Stored data:

•••

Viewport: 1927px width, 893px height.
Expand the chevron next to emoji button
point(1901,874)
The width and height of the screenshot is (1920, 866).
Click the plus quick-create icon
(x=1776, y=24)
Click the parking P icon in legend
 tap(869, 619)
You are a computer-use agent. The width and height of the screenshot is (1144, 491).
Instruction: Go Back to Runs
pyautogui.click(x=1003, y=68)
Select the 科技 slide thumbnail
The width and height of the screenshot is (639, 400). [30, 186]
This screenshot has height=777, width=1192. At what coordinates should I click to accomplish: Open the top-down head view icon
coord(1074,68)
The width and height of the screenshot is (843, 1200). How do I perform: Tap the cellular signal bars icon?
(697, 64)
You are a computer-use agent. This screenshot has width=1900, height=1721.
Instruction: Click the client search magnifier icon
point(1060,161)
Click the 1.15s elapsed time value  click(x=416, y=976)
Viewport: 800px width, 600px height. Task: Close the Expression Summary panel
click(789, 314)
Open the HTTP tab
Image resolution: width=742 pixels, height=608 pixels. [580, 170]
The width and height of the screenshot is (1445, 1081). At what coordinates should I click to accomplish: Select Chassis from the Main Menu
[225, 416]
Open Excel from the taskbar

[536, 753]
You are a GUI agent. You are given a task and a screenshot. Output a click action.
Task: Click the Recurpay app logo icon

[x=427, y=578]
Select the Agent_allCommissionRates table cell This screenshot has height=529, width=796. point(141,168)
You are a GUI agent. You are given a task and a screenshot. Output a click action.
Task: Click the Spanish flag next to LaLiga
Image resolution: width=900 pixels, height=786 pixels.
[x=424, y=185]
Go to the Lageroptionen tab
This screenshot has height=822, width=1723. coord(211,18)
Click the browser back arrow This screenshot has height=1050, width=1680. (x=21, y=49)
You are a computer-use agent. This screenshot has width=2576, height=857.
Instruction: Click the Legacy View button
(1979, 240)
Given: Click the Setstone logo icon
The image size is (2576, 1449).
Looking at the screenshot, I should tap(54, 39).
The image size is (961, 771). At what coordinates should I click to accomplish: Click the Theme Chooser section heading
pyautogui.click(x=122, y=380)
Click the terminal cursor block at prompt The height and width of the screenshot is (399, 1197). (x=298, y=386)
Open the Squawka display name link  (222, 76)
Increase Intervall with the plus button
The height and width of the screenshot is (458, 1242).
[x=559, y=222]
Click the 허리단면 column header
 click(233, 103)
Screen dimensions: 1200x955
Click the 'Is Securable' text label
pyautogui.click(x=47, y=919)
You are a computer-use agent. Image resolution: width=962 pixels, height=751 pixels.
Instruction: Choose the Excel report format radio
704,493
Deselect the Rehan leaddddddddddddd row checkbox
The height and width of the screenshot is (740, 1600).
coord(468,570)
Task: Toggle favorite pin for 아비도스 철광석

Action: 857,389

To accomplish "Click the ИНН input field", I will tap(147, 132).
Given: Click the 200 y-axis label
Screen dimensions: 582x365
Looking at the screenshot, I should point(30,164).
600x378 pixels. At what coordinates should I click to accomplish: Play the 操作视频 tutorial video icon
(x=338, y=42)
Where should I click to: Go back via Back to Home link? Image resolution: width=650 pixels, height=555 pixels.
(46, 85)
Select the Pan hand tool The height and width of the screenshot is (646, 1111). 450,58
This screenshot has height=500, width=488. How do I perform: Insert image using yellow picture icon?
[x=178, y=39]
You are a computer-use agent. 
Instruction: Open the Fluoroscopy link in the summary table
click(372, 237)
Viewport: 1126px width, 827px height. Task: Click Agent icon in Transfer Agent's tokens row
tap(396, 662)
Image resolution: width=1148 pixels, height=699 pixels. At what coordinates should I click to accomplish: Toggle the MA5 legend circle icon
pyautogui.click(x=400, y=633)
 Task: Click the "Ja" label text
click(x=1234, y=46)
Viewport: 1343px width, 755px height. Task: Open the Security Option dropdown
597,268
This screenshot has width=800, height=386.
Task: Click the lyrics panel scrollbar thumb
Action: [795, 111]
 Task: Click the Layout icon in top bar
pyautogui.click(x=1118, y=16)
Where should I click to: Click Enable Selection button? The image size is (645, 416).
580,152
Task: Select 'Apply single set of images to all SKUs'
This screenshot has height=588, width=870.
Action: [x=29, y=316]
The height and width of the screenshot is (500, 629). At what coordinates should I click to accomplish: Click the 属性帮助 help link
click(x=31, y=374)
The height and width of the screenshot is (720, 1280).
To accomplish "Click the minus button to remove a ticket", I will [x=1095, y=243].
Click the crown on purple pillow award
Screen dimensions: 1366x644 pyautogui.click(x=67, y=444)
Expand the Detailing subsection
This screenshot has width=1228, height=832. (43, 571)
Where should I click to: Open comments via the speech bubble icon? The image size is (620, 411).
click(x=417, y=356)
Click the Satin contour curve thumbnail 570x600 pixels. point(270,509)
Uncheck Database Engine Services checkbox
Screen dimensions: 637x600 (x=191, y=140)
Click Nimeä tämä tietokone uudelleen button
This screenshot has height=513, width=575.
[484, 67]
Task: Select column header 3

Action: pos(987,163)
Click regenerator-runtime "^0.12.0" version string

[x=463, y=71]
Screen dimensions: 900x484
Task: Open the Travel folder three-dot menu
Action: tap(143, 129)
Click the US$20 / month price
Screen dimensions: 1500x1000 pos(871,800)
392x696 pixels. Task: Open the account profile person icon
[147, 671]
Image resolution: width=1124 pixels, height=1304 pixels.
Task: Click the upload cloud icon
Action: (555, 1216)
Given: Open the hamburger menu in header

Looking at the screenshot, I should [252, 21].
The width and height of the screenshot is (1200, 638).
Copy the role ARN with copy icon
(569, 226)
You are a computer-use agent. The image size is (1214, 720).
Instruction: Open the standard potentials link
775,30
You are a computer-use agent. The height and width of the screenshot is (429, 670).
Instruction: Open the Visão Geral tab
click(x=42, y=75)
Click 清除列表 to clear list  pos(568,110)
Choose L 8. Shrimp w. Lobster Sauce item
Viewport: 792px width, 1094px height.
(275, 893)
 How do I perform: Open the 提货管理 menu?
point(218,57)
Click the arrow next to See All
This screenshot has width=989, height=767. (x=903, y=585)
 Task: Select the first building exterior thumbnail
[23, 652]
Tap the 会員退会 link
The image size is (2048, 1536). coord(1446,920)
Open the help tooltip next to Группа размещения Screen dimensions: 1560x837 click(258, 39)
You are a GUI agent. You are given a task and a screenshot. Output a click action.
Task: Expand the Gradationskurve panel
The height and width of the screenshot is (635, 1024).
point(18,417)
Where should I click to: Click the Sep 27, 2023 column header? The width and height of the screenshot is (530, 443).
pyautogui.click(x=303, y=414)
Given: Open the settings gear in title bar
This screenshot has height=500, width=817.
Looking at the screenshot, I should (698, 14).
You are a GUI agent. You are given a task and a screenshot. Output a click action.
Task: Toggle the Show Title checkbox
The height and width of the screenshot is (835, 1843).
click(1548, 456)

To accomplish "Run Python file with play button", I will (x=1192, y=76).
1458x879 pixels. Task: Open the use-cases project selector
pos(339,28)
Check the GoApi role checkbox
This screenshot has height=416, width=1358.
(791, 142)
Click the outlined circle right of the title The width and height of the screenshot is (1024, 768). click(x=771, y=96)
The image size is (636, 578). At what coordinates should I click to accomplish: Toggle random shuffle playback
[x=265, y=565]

•••

• PROBLEM REQUIREMENTS:
What you return should match the entries above exactly.

• ANSWER SPACE:
Viewport: 1927px width, 893px height.
Expand the chevron next to emoji button
point(1901,874)
The width and height of the screenshot is (1920, 866).
Click the plus quick-create icon
(x=1776, y=24)
Click the parking P icon in legend
 tap(869, 619)
You are a computer-use agent. The width and height of the screenshot is (1144, 491).
Instruction: Go Back to Runs
pyautogui.click(x=1003, y=68)
Select the 科技 slide thumbnail
The width and height of the screenshot is (639, 400). [30, 186]
This screenshot has height=777, width=1192. At what coordinates should I click to accomplish: Open the top-down head view icon
coord(1074,68)
The width and height of the screenshot is (843, 1200). How do I perform: Tap the cellular signal bars icon?
(697, 64)
You are a computer-use agent. This screenshot has width=1900, height=1721.
Instruction: Click the client search magnifier icon
point(1060,161)
Click the 1.15s elapsed time value  click(x=416, y=976)
Viewport: 800px width, 600px height. Task: Close the Expression Summary panel
click(789, 314)
Open the HTTP tab
Image resolution: width=742 pixels, height=608 pixels. [580, 170]
The width and height of the screenshot is (1445, 1081). At what coordinates should I click to accomplish: Select Chassis from the Main Menu
[225, 416]
Open Excel from the taskbar

[536, 753]
You are a GUI agent. You are given a task and a screenshot. Output a click action.
Task: Click the Recurpay app logo icon

[x=427, y=578]
Select the Agent_allCommissionRates table cell This screenshot has height=529, width=796. point(141,168)
You are a GUI agent. You are given a task and a screenshot. Output a click action.
Task: Click the Spanish flag next to LaLiga
Image resolution: width=900 pixels, height=786 pixels.
[x=424, y=185]
Go to the Lageroptionen tab
This screenshot has height=822, width=1723. coord(211,18)
Click the browser back arrow This screenshot has height=1050, width=1680. (x=21, y=49)
You are a computer-use agent. This screenshot has width=2576, height=857.
Instruction: Click the Legacy View button
(1979, 240)
Given: Click the Setstone logo icon
The image size is (2576, 1449).
Looking at the screenshot, I should tap(54, 39).
The image size is (961, 771). At what coordinates should I click to accomplish: Click the Theme Chooser section heading
pyautogui.click(x=122, y=380)
Click the terminal cursor block at prompt The height and width of the screenshot is (399, 1197). (x=298, y=386)
Open the Squawka display name link  (222, 76)
Increase Intervall with the plus button
The height and width of the screenshot is (458, 1242).
[x=559, y=222]
Click the 허리단면 column header
 click(233, 103)
Screen dimensions: 1200x955
Click the 'Is Securable' text label
pyautogui.click(x=47, y=919)
You are a computer-use agent. Image resolution: width=962 pixels, height=751 pixels.
Instruction: Choose the Excel report format radio
704,493
Deselect the Rehan leaddddddddddddd row checkbox
The height and width of the screenshot is (740, 1600).
coord(468,570)
Task: Toggle favorite pin for 아비도스 철광석

Action: 857,389

To accomplish "Click the ИНН input field", I will tap(147, 132).
Given: Click the 200 y-axis label
Screen dimensions: 582x365
Looking at the screenshot, I should point(30,164).
600x378 pixels. At what coordinates should I click to accomplish: Play the 操作视频 tutorial video icon
(x=338, y=42)
Where should I click to: Go back via Back to Home link? Image resolution: width=650 pixels, height=555 pixels.
(46, 85)
Select the Pan hand tool The height and width of the screenshot is (646, 1111). 450,58
This screenshot has height=500, width=488. How do I perform: Insert image using yellow picture icon?
[x=178, y=39]
You are a computer-use agent. 
Instruction: Open the Fluoroscopy link in the summary table
click(372, 237)
Viewport: 1126px width, 827px height. Task: Click Agent icon in Transfer Agent's tokens row
tap(396, 662)
Image resolution: width=1148 pixels, height=699 pixels. At what coordinates should I click to accomplish: Toggle the MA5 legend circle icon
pyautogui.click(x=400, y=633)
 Task: Click the "Ja" label text
click(x=1234, y=46)
Viewport: 1343px width, 755px height. Task: Open the Security Option dropdown
597,268
This screenshot has width=800, height=386.
Task: Click the lyrics panel scrollbar thumb
Action: [795, 111]
 Task: Click the Layout icon in top bar
pyautogui.click(x=1118, y=16)
Where should I click to: Click Enable Selection button? The image size is (645, 416).
580,152
Task: Select 'Apply single set of images to all SKUs'
This screenshot has height=588, width=870.
Action: [x=29, y=316]
The height and width of the screenshot is (500, 629). At what coordinates should I click to accomplish: Click the 属性帮助 help link
click(x=31, y=374)
The height and width of the screenshot is (720, 1280).
To accomplish "Click the minus button to remove a ticket", I will [x=1095, y=243].
Click the crown on purple pillow award
Screen dimensions: 1366x644 pyautogui.click(x=67, y=444)
Expand the Detailing subsection
This screenshot has width=1228, height=832. (43, 571)
Where should I click to: Open comments via the speech bubble icon? The image size is (620, 411).
click(x=417, y=356)
Click the Satin contour curve thumbnail 570x600 pixels. point(270,509)
Uncheck Database Engine Services checkbox
Screen dimensions: 637x600 (x=191, y=140)
Click Nimeä tämä tietokone uudelleen button
This screenshot has height=513, width=575.
[484, 67]
Task: Select column header 3

Action: pos(987,163)
Click regenerator-runtime "^0.12.0" version string

[x=463, y=71]
Screen dimensions: 900x484
Task: Open the Travel folder three-dot menu
Action: tap(143, 129)
Click the US$20 / month price
Screen dimensions: 1500x1000 pos(871,800)
392x696 pixels. Task: Open the account profile person icon
[147, 671]
Image resolution: width=1124 pixels, height=1304 pixels.
Task: Click the upload cloud icon
Action: (555, 1216)
Given: Open the hamburger menu in header

Looking at the screenshot, I should [252, 21].
The width and height of the screenshot is (1200, 638).
Copy the role ARN with copy icon
(569, 226)
You are a computer-use agent. The image size is (1214, 720).
Instruction: Open the standard potentials link
775,30
You are a computer-use agent. The height and width of the screenshot is (429, 670).
Instruction: Open the Visão Geral tab
click(x=42, y=75)
Click 清除列表 to clear list  pos(568,110)
Choose L 8. Shrimp w. Lobster Sauce item
Viewport: 792px width, 1094px height.
(275, 893)
 How do I perform: Open the 提货管理 menu?
point(218,57)
Click the arrow next to See All
This screenshot has width=989, height=767. (x=903, y=585)
 Task: Select the first building exterior thumbnail
[23, 652]
Tap the 会員退会 link
The image size is (2048, 1536). coord(1446,920)
Open the help tooltip next to Группа размещения Screen dimensions: 1560x837 click(258, 39)
You are a GUI agent. You are given a task and a screenshot. Output a click action.
Task: Expand the Gradationskurve panel
The height and width of the screenshot is (635, 1024).
point(18,417)
Where should I click to: Click the Sep 27, 2023 column header? The width and height of the screenshot is (530, 443).
pyautogui.click(x=303, y=414)
Given: Open the settings gear in title bar
This screenshot has height=500, width=817.
Looking at the screenshot, I should (698, 14).
You are a GUI agent. You are given a task and a screenshot. Output a click action.
Task: Toggle the Show Title checkbox
The height and width of the screenshot is (835, 1843).
click(1548, 456)

To accomplish "Run Python file with play button", I will (x=1192, y=76).
1458x879 pixels. Task: Open the use-cases project selector
pos(339,28)
Check the GoApi role checkbox
This screenshot has height=416, width=1358.
(791, 142)
Click the outlined circle right of the title The width and height of the screenshot is (1024, 768). click(x=771, y=96)
The image size is (636, 578). At what coordinates should I click to accomplish: Toggle random shuffle playback
[x=265, y=565]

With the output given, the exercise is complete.